Growing up in Nairobi was both very challenging and frustrating because of the way women are treated here. My mother shielded us from much of the violence against women in our society but I began to notice these things slowly as I grew up. From that moment, I started to have a strong opinion and became very vocal on the issue of sexual and gender-based violence, though I came to realise that no one likes a militant woman [laughs]. Being called a “hooker” by the police because I am walking alone after 9pm in a neighbourhood like Westlands [an affluent neighbourhood in Nairobi] and having to beg them not to take you to jail and feeling nervousness in my heart for my safety when I am walking home at night are just some of many examples of how harassment affects your day-to-day activities. At times you just do not want to leave your house or take the matatu anymore because no matter how you look, how you dress or how you speak to people, women are targeted because they are women; this is such a normalised issue here that, at the end of the day, many cases of harassment go unreported. Girls and women of all ages have to learn how to protect themselves. In Mathare [one of Nairobi’s biggest urban settlements], for example, women old enough to be grandmothers are learning self-defence to protect themselves from rapists.
My passion to work in the human rights field was sparked when I was sent to study in a high school for underprivileged Maasai girls, in Kajiado County. That is when I realised how lucky I had been in life and how hard work can really pay off, regardless of one’s background. Back then, one of my sixteen-year-old classmates dropped out of school because she got pregnant but the other girls were not surprised at this. I then did some research on this issue, trying to find out how to help certain girls from certain communities and I befriended some people in Narok who were rescuing girls from early marriages and putting them in school.
When I joined Law School in 2010, I got to read and understand every single aspect of the Constitution and basic human rights. Then, during my second year of College, while as I was carrying out an internship in an organisation that deals with community sanitation and hygiene, I went to Mathare for the first time. As you go deeper into the settlement, you see the vast disparity between Mathare and other parts of Nairobi. The more time I spent in Mathare, the more I realised that everyone ought to have the same rights and the same opportunities as people elsewhere in Nairobi. If you look beyond the stereotype of Mathare as being a “collection of slums” or “one of the oldest slums in Africa”, you see a vibrant community of people who are just looking to make a living. Of course, some things need to change, but there is nothing wrong with being from Mathare.
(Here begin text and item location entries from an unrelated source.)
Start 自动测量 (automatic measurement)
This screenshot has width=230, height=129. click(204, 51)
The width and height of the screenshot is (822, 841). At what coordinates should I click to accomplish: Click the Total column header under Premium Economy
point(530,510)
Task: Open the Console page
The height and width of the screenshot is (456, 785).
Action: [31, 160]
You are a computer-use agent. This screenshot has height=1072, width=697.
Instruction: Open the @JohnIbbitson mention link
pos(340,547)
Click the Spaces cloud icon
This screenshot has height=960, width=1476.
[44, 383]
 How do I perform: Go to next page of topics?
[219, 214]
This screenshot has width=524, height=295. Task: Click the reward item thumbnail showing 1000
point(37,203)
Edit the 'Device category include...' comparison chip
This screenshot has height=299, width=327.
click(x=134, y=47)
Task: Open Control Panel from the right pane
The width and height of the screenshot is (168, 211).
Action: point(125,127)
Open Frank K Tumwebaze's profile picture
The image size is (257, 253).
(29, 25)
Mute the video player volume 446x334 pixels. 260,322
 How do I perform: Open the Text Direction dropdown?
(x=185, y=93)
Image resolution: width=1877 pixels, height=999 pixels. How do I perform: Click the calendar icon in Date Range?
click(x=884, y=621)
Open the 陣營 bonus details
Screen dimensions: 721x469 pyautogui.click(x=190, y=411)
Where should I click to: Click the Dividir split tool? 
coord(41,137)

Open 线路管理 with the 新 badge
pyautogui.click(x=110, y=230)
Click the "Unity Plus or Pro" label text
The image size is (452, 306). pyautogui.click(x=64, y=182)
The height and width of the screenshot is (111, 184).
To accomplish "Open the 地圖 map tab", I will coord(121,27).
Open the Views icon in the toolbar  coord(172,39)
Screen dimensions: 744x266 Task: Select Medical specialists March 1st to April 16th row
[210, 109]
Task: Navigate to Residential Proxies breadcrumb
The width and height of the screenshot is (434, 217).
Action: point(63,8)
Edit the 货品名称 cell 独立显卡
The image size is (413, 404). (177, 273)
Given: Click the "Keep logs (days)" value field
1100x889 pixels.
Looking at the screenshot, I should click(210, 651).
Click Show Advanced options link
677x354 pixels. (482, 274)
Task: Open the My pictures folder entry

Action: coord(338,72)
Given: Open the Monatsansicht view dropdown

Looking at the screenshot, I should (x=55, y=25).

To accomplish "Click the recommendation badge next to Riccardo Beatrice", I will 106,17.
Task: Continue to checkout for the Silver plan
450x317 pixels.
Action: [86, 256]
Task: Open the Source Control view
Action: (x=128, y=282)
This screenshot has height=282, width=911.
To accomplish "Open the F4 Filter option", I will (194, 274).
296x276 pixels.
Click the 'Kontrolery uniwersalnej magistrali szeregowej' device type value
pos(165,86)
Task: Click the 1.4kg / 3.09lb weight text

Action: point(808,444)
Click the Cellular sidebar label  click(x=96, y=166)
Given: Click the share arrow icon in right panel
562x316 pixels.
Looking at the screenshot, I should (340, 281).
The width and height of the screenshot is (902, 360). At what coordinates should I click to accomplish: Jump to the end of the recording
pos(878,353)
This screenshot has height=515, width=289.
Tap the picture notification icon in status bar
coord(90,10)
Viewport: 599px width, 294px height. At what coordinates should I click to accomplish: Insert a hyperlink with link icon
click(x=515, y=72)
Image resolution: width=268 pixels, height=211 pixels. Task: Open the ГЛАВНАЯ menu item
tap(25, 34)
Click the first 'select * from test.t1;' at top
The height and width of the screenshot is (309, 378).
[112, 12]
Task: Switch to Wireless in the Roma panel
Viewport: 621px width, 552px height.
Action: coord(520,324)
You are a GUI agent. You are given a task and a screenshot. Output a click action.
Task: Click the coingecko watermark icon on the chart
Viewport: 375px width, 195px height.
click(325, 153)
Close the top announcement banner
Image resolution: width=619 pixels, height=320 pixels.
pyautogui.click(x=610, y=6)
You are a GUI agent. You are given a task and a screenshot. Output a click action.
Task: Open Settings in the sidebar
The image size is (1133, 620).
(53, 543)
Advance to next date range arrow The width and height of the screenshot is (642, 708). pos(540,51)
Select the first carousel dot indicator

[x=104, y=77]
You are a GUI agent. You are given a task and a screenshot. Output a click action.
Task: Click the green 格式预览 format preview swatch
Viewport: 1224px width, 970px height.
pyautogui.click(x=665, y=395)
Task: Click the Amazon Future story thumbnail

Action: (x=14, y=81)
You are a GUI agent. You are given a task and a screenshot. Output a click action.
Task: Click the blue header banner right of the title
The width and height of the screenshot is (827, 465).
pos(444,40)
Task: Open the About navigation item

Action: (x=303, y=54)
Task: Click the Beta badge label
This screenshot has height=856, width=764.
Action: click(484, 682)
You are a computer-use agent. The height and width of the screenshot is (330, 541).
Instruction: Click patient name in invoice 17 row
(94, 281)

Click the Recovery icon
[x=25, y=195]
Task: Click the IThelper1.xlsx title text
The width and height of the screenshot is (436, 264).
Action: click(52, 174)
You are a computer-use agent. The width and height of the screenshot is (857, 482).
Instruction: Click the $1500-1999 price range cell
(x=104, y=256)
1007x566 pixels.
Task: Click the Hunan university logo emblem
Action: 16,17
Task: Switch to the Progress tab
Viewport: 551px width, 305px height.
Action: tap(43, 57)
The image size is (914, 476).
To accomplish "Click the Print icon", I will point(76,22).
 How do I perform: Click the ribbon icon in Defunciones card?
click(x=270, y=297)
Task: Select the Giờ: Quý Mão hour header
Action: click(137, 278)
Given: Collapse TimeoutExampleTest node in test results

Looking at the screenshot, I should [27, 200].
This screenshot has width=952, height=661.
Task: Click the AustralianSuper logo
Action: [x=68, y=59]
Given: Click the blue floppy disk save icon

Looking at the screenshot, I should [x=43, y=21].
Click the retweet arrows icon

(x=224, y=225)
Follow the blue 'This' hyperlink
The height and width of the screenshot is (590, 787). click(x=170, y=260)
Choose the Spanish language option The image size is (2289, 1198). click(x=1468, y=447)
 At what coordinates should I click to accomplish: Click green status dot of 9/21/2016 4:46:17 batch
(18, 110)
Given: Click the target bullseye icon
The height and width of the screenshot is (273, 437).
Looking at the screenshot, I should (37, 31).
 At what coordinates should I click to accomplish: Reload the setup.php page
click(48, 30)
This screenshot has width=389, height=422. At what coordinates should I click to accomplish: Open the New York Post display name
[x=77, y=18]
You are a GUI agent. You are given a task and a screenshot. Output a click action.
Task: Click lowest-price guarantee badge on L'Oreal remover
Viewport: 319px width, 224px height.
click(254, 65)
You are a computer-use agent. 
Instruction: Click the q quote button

After Law school, I decided I wanted to use my skills for people who cannot defend or protect themselves. That is when I came across Nonviolent Peace Force (NP), an international organisation that works on civilian protection. I made the leap and spent a year in the Philippines working for this organisation because I was eager to see in practice how civilians can receive effective training in order to protect themselves. What I loved most about working for NP was its principles of non-violence and non-partisanship, and the fact that the local partners are considered the most important people pushing for change. One of my motivating factors as a human rights defender is interacting with the communities and helping them to come up with ways that they can change situations or advocate for their rights and needs.
I wish that women human rights defenders, as well as the issues we fight for were better acknowledged. There are so many people, women and men, who are doing their best to protect girls and women in their communities whom we never hear about. Being a woman human rights defender can be demotivating at times; I sometimes feel that nothing will ever change and I ask myself: “Who am I helping? How is this helping?” However, I can definitely say that being part of this group of Toolkit Organisers has been a wonderful experience so far because I get to share, work and network with like-minded and inspiring human beings with strong voices, who never back down regardless of the numerous obstacles that come their way.